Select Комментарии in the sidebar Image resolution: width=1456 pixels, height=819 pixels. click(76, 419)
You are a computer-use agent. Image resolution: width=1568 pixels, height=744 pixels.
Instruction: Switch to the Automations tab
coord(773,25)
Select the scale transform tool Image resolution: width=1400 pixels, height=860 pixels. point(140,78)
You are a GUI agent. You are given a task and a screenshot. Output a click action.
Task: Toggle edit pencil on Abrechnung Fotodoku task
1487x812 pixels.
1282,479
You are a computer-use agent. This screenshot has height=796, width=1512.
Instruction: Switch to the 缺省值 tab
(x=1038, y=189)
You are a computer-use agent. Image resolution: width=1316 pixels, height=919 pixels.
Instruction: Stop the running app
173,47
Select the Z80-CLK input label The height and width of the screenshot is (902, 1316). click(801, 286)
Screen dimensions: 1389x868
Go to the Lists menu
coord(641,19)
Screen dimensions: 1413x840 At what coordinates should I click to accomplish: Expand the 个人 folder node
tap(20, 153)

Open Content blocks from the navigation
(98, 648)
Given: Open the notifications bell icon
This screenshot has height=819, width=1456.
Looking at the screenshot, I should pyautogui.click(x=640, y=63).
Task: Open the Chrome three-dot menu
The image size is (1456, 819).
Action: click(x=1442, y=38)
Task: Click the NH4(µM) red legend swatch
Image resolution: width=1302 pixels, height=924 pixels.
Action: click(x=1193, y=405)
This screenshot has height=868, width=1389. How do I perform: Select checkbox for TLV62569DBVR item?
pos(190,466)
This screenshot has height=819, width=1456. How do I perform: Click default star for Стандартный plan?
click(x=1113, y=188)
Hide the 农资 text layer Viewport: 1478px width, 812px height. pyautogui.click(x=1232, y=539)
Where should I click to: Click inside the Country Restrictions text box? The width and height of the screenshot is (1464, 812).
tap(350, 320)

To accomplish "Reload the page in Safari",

-------

→ What is required: Tally the lines above in which the string "computer" occurs, and give the total with nothing added.

→ Solution for this task: 3